Recorded information: Begin
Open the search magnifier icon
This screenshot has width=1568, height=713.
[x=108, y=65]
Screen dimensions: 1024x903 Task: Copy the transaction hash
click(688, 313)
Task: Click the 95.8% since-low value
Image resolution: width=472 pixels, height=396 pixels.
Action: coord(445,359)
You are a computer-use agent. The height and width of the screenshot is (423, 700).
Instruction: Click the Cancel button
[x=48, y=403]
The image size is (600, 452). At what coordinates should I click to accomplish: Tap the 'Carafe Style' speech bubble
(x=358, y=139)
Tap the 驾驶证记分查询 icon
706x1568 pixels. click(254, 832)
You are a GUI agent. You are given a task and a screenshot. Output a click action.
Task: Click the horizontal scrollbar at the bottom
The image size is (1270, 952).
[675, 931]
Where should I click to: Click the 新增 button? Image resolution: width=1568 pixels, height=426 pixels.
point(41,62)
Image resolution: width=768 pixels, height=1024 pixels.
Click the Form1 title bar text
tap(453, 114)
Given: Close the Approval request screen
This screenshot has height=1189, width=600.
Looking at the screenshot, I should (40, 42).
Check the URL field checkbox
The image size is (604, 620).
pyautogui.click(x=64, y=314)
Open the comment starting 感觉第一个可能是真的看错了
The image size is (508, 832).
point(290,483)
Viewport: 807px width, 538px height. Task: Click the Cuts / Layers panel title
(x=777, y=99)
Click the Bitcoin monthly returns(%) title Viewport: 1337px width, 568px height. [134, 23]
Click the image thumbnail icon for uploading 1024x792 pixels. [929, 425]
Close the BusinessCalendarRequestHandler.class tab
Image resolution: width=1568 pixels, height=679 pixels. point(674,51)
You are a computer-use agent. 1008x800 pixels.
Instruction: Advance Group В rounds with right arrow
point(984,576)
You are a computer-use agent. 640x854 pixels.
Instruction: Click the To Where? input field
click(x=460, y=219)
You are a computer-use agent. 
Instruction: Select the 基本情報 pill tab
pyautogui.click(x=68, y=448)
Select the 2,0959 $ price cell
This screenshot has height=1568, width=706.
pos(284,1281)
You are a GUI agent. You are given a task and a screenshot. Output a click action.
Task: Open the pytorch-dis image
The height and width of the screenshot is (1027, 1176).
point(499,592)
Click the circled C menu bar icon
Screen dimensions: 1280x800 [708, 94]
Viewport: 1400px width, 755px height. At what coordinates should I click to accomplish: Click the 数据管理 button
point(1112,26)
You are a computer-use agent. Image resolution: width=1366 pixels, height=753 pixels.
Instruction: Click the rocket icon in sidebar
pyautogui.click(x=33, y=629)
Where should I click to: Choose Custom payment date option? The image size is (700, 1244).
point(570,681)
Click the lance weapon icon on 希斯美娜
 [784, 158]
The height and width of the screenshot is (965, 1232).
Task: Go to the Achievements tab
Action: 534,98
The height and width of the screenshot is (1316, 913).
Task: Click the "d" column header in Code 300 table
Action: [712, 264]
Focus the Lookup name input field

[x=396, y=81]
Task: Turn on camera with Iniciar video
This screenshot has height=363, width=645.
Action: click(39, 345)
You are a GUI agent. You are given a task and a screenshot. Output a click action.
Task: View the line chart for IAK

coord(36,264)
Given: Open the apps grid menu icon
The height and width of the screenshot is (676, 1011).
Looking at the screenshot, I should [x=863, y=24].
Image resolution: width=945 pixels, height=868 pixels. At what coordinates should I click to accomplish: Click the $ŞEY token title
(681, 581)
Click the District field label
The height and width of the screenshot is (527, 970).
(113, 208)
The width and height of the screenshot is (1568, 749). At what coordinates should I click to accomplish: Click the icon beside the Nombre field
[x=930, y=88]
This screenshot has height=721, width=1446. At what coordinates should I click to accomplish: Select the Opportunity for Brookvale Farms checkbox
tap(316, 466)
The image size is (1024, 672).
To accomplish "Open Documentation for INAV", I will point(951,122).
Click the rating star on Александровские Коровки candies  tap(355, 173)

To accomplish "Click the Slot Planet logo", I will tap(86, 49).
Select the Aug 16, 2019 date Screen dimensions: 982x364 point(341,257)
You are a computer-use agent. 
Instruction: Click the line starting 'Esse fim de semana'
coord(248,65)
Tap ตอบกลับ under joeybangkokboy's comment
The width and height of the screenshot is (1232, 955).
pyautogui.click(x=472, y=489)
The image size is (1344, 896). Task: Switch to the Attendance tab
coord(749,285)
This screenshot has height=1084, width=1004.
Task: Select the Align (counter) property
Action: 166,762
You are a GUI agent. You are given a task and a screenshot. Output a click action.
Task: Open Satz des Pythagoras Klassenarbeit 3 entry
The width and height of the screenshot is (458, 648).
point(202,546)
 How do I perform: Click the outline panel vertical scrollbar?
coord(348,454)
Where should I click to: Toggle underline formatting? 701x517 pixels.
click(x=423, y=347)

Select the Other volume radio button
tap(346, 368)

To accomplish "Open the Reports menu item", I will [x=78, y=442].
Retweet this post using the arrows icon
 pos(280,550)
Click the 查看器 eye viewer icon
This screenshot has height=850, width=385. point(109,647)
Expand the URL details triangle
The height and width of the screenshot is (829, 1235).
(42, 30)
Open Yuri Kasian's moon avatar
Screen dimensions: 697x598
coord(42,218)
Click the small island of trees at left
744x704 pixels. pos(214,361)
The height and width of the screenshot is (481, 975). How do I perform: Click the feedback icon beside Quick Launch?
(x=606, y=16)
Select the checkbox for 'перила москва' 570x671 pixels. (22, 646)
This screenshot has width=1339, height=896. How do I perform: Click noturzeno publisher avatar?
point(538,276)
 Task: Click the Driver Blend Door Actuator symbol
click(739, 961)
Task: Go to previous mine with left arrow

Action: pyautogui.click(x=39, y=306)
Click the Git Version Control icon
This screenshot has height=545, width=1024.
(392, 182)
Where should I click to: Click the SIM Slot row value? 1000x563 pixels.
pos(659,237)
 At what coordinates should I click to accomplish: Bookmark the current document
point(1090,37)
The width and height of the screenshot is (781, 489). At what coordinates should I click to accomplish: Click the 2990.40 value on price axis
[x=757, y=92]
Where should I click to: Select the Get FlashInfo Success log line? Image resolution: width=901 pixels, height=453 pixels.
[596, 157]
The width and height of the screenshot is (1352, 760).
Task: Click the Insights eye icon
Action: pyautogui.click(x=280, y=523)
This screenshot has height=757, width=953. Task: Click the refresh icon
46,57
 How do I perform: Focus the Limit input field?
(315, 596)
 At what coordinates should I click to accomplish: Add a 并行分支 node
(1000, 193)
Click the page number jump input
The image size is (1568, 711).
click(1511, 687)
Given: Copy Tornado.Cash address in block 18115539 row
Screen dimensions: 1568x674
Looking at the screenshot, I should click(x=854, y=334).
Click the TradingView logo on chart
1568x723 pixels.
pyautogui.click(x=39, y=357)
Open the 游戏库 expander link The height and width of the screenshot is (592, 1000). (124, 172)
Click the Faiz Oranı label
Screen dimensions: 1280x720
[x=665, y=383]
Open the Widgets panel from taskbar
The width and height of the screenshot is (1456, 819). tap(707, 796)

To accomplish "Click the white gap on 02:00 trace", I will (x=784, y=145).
Recorded information: End
**Problem description**
Find and copy every line in the entries above where the string "label" occurs.

**Solution to the exercise**
Click the District field label
Click the Faiz Oranı label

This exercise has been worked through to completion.